三(第4/5页)
“我现在真的要去办我的差事去了。”
“不,”我们都说,“不要走,跟我们一起留在这吧。走了你就不会回来了。”
“不,我会的。我还有话要跟你们讲。”
“什么时候?今晚吗?你要说好是什么时候。”
“不会很久的。你们等着看吧。”
“我们喜欢你。”
“我也喜欢你们。作为证明,我要露一手给你们看。通常我离开的时候我只是消失,但现在我要一点点地不见,我做给你们看。”
他站了起来,这动作快得一闪就结束了。他越变越稀薄,直到变成一个肥皂泡,只保持着他的形状。透过他你可以看见灌木丛,就好像透过一个肥皂泡看得一样清晰。他的全身不断闪烁着水泡微妙的七彩虹光,这些色光呈扇面打开,就像球状水泡上总是显示出的那样。你可能看见过一个水泡掉到地毯上,轻轻弹两三下,然后就爆破了。他就是这样的。他弯下身——触到草地上——弹跳着——飘浮起来——又触到草地上——接连几次,然后就爆破了——扑哧!他刚才还在的地方,现在只留下一片空白。
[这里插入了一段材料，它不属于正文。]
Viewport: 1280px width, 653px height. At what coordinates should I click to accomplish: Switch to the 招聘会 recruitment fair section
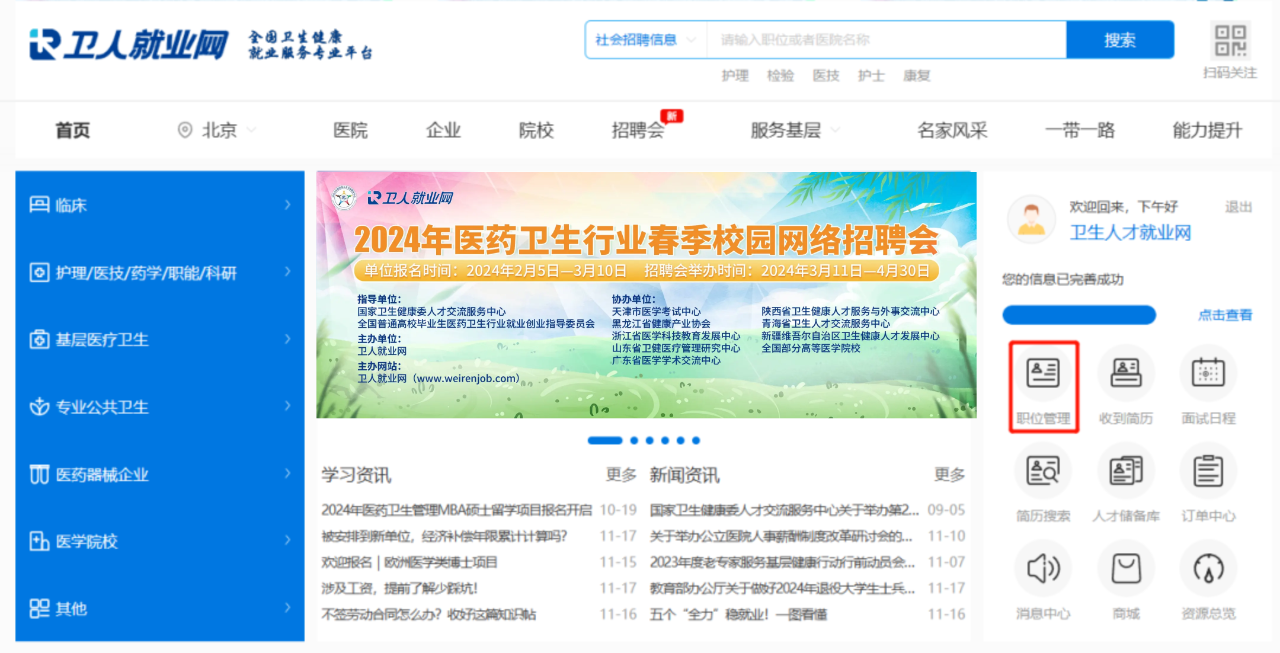[638, 129]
亲眼目睹这一幕,真是奇妙又美好的事情。我们一语不发,只是坐着吃惊,眨着眼做梦;最后,塞皮醒过来,悲哀地叹口气说:
“我猜想什么都不曾发生过。”
尼克劳斯叹着气说出同样的话。
听他们这样讲,我感到痛苦,因为我自己的脑子里也有同样冷酷的担忧。
接下来,我们看到穷苦的老神父彼得蹒跚着走回来,低着头在地面上寻找着什么。当他已经离我们很近时,他抬起头看到了我们,说:“孩子们,你们在这里多久了?”
“刚一会儿,神父。”
“那么是在我路过这儿之后了,或许你们可以帮我个忙。你们是顺着这条小路上来的吗?”
“是的,神父。”
“好,我也是从这上来的。我丢了钱包。里面没有多少钱,不过很少对于我就是很多,因为那是我全部的所有。我猜想你们还没有在路上看到什么吧?”
“没有,神父,但是我们可以帮你找。”
“这正是我想请你们帮忙做的。哦,天啊,它在这儿!”
我们没有注意到那个钱包,而它确实就掉在那里,在撒旦开始融化时站着的地方——如果说他确实融化了而不是我们的幻觉。彼得神父捡起钱包,但显得非常吃惊。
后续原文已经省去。